Start of Information

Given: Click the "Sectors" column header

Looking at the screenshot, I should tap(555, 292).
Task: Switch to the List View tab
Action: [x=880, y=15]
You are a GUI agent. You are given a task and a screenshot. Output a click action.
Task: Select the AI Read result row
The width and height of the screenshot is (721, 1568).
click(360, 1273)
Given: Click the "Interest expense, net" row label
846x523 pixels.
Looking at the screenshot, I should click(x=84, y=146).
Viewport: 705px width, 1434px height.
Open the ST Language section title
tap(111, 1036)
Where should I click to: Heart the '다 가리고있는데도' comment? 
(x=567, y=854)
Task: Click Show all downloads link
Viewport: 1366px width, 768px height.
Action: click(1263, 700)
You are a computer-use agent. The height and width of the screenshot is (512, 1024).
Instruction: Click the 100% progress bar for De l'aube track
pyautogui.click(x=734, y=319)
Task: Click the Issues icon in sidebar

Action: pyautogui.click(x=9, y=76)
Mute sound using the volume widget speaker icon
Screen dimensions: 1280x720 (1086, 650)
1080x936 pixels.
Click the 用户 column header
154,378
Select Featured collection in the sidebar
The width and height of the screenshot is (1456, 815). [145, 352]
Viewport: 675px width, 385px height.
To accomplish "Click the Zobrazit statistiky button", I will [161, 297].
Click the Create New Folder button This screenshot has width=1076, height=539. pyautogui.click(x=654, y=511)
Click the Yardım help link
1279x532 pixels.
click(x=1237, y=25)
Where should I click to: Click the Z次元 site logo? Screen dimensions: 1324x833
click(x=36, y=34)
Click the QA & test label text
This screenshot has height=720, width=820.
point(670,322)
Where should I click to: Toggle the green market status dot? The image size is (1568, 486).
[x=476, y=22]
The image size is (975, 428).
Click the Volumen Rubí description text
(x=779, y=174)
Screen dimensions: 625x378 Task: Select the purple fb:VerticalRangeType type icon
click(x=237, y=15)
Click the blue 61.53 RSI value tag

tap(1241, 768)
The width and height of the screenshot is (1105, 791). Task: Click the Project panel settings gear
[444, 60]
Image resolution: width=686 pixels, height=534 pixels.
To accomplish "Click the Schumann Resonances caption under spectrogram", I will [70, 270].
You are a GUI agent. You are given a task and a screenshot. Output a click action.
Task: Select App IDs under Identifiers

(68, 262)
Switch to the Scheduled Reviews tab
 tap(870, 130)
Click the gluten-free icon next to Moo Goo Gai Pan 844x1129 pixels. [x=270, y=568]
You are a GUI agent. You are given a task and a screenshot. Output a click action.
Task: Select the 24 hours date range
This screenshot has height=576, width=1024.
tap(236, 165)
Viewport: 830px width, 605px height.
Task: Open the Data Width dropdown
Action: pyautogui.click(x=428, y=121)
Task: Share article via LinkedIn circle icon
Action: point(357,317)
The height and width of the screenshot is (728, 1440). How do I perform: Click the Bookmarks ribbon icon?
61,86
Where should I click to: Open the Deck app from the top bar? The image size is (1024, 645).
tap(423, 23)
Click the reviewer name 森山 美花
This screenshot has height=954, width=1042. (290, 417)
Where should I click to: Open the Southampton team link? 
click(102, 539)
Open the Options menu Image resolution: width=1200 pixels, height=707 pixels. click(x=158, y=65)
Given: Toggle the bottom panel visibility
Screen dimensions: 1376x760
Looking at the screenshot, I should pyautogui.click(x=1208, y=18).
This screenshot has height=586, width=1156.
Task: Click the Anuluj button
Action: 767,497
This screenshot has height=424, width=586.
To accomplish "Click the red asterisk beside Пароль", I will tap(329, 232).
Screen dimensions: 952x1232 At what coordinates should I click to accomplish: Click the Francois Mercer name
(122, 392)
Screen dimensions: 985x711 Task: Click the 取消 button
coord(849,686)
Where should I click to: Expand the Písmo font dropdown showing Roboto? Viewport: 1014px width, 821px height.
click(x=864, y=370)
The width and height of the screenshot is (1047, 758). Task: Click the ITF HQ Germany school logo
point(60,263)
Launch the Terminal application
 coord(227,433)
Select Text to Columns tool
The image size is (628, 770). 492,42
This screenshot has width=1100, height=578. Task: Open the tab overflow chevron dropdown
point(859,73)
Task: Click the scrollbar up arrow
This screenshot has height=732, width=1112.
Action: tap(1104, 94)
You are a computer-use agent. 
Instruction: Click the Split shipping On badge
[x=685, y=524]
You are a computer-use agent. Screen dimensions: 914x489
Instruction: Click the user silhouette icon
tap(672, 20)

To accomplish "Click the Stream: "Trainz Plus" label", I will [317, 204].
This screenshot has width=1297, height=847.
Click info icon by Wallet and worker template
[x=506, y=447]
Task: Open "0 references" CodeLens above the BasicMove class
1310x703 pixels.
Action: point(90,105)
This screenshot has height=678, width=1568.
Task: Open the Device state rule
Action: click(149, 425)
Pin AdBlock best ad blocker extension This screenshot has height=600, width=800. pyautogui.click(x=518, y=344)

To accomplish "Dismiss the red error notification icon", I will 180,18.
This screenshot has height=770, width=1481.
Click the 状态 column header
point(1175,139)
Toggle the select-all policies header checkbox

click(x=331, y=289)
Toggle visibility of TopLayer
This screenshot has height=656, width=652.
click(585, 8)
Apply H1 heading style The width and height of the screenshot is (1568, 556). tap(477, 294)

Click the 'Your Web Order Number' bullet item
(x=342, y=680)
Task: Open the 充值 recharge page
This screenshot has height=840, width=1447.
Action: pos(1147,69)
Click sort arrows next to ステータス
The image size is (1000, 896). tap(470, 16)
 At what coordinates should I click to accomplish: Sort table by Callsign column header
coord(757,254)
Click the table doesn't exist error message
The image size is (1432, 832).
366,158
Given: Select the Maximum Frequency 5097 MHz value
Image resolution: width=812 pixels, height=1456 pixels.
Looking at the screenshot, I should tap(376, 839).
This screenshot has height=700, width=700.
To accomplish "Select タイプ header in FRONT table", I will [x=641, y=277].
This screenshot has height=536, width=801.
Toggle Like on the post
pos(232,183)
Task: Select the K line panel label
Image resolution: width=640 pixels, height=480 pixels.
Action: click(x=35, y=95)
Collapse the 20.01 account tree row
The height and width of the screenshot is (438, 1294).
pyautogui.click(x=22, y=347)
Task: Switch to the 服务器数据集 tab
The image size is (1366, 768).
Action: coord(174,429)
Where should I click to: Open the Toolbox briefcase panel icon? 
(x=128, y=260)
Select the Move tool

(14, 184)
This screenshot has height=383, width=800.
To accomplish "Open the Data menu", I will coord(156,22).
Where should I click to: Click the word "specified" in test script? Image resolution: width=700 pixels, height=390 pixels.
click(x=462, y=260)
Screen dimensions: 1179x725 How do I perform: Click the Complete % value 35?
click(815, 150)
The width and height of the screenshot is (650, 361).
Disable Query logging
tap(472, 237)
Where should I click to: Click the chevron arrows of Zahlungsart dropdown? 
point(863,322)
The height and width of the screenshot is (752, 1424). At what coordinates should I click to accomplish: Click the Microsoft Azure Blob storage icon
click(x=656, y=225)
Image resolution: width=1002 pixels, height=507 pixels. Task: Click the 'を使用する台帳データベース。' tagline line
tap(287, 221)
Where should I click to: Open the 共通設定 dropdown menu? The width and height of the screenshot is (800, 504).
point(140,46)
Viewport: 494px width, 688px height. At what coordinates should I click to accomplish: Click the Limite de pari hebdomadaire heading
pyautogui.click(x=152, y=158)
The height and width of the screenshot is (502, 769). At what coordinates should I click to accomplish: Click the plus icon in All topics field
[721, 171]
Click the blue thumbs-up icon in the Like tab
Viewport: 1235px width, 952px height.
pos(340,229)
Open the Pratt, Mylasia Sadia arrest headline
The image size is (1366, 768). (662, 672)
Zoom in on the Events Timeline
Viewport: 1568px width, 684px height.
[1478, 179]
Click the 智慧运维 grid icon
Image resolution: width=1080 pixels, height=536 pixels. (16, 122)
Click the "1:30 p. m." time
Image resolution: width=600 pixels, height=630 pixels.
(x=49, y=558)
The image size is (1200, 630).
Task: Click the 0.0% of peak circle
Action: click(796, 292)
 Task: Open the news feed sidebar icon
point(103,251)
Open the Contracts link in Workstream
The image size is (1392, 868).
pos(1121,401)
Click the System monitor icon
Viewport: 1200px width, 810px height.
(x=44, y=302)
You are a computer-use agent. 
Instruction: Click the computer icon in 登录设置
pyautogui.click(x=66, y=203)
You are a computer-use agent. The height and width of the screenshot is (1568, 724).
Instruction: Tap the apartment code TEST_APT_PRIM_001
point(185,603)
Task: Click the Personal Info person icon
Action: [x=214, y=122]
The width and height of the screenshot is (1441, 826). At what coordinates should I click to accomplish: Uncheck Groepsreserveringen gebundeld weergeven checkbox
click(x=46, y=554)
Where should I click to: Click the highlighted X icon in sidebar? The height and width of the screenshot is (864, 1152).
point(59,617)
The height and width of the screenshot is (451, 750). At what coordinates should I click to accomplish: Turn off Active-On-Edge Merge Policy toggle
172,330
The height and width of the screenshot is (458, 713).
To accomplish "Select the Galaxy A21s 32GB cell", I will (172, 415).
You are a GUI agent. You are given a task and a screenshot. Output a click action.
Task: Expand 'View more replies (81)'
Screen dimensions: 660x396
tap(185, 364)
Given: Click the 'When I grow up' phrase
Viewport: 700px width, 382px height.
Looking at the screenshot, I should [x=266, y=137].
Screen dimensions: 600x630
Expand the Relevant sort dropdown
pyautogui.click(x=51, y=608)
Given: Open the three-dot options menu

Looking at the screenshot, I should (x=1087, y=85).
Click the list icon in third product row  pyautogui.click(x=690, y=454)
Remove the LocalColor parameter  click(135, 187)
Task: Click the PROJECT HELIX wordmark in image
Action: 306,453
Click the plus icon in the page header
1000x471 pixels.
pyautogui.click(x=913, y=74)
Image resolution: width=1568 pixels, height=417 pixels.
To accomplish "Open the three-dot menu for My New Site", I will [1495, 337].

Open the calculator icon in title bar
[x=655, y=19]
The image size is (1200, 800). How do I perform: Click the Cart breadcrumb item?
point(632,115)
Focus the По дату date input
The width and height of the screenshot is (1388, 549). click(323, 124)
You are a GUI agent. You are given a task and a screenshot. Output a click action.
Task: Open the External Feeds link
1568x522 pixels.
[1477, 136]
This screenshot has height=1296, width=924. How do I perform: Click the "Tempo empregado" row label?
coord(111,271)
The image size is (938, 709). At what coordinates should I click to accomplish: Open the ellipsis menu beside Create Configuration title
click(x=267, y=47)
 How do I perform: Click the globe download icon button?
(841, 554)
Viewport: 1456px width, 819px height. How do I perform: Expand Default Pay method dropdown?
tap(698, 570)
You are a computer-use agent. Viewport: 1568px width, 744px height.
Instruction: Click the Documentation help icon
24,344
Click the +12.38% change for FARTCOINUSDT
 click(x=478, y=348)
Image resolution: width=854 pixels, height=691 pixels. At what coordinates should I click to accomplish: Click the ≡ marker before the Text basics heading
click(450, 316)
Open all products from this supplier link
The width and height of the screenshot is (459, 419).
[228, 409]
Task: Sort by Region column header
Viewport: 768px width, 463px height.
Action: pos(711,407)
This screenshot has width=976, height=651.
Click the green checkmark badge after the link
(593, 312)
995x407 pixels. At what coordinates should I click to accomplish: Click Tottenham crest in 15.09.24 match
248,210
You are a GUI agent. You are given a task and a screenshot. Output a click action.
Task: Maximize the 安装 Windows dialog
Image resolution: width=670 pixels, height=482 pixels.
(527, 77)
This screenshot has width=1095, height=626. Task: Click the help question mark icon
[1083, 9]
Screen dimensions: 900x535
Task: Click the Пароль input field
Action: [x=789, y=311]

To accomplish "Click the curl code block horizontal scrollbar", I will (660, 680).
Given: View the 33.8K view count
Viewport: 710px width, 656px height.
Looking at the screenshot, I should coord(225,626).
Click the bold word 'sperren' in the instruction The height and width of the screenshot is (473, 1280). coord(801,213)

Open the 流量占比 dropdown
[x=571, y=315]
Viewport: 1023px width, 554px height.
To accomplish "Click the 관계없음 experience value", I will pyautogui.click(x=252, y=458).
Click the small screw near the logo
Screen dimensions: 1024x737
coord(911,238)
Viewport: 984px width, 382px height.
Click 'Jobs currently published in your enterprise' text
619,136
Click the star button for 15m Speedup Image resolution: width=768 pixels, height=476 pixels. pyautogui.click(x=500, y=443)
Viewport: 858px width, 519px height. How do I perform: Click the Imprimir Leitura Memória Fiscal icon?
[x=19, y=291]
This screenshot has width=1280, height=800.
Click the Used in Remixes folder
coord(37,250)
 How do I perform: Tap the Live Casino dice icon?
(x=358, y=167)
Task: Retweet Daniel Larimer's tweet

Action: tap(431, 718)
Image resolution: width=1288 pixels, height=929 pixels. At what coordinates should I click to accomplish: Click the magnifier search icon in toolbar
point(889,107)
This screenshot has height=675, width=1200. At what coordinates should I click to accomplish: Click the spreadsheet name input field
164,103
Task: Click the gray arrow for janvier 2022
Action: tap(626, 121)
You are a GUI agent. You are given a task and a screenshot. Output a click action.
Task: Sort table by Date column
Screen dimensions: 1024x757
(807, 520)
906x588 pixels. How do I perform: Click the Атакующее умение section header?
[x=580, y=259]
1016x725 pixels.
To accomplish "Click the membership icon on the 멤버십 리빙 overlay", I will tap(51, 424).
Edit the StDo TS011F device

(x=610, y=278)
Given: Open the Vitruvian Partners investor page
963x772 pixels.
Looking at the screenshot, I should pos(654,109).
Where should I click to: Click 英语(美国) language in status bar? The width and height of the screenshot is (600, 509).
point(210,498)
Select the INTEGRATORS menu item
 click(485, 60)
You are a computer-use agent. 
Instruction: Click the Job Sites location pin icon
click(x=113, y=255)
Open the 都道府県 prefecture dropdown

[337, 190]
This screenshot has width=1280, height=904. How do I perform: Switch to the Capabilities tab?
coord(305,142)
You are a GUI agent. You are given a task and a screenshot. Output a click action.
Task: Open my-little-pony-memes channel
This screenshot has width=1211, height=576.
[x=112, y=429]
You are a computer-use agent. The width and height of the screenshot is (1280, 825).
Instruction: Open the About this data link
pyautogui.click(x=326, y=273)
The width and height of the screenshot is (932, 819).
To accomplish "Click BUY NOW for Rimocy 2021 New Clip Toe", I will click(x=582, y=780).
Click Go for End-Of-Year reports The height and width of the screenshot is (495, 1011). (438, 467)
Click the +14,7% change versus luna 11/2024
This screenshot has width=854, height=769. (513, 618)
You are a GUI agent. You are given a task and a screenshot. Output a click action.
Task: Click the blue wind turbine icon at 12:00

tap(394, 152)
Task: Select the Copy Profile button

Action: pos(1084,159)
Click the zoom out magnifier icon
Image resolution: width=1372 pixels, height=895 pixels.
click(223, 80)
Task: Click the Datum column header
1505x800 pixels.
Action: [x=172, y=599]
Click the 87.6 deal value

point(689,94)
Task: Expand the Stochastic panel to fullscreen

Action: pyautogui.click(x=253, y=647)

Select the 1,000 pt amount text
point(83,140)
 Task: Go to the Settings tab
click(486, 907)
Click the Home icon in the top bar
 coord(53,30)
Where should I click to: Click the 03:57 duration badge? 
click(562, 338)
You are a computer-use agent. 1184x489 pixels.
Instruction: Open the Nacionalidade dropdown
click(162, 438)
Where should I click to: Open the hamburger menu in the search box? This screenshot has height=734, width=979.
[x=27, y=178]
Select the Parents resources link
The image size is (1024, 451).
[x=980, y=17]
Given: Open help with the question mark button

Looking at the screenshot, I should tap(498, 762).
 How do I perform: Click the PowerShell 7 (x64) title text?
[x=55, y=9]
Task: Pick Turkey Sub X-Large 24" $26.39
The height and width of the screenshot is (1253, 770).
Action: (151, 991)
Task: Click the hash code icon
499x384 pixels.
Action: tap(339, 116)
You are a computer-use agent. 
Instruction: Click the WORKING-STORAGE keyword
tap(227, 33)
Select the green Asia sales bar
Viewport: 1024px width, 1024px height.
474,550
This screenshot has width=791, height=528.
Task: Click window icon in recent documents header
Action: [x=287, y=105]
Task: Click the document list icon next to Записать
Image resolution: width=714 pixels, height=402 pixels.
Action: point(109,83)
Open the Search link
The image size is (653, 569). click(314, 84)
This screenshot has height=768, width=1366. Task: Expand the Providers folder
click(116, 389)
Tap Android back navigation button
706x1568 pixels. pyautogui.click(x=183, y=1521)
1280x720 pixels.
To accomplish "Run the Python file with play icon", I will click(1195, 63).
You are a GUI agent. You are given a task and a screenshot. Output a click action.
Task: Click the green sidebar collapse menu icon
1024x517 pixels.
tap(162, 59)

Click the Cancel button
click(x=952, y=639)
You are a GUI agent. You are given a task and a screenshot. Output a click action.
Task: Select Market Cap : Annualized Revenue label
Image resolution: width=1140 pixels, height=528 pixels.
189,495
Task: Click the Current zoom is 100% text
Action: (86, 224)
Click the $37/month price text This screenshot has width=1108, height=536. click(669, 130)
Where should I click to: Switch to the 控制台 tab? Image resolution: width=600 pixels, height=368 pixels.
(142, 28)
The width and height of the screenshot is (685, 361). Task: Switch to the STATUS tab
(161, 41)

End of Information

Work item –
Count the lines of the material that include the word "page", then report only the total.

Answer below –
3